II. The apostasy itself: They left the house of God, and served groves and idols, v. 18. The princes, it is likely, had a request to the king, which they tell him they durst not offer while Jehoiada lived; but now they hope it will give no offence: it is that they may set up the groves and idols again which were thrown down in the beginning of his reign, for they hate to be always confined to the dull old-fashioned service of the temple. And he not only gave them leave to do it themselves, but he joined with them. The king and princes, who, a little while ago, were repairing the temple, now forsook the temple; those who had pulled down groves and idols now themselves served them. So inconstant a thing is man and so little confidence is to be put in him!
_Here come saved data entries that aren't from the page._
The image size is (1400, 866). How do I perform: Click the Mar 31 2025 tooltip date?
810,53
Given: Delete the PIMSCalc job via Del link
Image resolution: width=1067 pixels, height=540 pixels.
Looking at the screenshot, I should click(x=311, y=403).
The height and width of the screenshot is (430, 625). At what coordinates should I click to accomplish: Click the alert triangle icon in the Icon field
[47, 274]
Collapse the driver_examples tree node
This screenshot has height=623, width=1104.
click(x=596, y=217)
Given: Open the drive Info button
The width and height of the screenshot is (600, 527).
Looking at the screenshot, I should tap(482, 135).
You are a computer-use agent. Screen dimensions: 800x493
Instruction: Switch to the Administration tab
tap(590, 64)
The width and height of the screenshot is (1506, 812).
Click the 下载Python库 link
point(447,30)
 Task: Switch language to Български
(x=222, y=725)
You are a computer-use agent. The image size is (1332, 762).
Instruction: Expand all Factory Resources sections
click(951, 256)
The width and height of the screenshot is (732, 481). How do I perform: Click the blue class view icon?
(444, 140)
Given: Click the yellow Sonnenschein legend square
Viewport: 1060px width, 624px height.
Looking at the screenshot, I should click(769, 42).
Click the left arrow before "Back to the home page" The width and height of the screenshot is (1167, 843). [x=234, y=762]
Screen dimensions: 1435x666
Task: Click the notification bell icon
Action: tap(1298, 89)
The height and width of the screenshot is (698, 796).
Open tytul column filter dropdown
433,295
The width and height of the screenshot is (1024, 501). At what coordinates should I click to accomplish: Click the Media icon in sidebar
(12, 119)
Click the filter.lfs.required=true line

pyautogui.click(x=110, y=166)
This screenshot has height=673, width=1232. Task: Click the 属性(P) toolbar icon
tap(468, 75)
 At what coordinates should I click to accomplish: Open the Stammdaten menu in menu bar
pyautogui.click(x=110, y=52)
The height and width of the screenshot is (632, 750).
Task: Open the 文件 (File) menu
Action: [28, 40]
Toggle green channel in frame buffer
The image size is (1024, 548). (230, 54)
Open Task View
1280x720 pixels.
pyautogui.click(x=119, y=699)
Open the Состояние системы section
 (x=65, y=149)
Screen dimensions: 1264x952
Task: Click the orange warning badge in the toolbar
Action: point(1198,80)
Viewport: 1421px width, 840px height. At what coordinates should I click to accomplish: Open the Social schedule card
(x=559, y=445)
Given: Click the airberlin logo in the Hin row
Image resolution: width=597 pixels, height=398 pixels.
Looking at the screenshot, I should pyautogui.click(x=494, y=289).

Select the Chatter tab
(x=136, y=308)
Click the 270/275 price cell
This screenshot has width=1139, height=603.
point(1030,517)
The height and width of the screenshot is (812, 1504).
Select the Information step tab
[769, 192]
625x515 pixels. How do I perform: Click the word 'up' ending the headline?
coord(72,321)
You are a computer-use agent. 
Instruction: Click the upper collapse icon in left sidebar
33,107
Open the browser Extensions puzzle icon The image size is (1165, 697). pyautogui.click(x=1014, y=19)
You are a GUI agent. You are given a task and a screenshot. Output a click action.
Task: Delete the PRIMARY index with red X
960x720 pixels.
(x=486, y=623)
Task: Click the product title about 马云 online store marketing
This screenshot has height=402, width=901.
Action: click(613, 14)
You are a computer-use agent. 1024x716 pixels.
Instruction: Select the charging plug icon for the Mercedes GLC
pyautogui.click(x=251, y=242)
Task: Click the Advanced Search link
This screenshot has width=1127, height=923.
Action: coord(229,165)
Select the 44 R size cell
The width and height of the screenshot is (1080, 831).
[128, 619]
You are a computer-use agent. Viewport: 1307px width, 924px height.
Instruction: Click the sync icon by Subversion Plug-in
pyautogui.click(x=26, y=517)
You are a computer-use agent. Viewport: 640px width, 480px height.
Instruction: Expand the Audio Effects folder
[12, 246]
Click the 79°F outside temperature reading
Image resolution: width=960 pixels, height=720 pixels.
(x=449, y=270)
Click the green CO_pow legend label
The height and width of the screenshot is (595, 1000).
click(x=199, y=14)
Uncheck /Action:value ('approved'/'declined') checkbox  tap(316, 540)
III. The aggravations of this apostasy and the additions of guilt to it. God sent prophets to them (v. 19) to reprove them for their wickedness, and to tell them what would be in the end thereof, and so to bring them again unto the Lord. It is the work of ministers to bring people, not to themselves, but to God—to bring those again to him who have gone a whoring from him. In the most degenerate times God left not himself without witness; though they had dealt very disingenuously with God, yet he sent prophets to them to convince and instruct them, and to assure them that they should find favour with him if yet they would return; for he would rather sinners should turn and live than go on and die, and those that perish shall be left inexcusable. The prophets did their part: they testified against them; but, few or none received their testimony.
1. They slighted all the prophets; they would not give ear, were so strangely wedded to their idols that no reproofs, warnings, threatenings, nor any of the various methods which the prophets took to convince them would reclaim them. Few would hear them, fewer would heed them, but fewest of all would believe them or be governed by them.
2. They slew one of the most eminent, Zechariah the son of Jehoiada, and perhaps others. Concerning him observe,
(1.) The message which he delivered to them in the name of God, v. 20. The people were assembled in the court of the temple (for they had not quite left it), probably on occasion of some solemn feast, when this Zechariah, being filled with the spirit of prophecy, and known (it is likely) to be a prophet, stood up in some of the desks that were in the court of the priests, and very plainly, but without any provoking language, told the people of their sin and what would be the consequences of it. He did not impeach any particular persons, nor predict any particular judgments, as sometimes the prophets did, but as inoffensively as possible reminded them of what was written in the law. Let them but look into their Bibles, and there they would find, [1.] The precept they broke: "You transgress the commandments of the Lord, you know you do so, in serving groves and idols: and why will you so offend God and wrong yourselves?'' [2.] The penalty they incurred: "You know, if the word of God be true, you cannot prosper in this evil way; never expect to do ill and fare well. Nay, you find already that because you have forsaken the Lord he hath forsaken you, as he told you he would,'' Deu. 29:25; 31:16,17. This is the work of ministers, by the word of God, as a lamp and a light, to expose the sin of men and expound the providences of God.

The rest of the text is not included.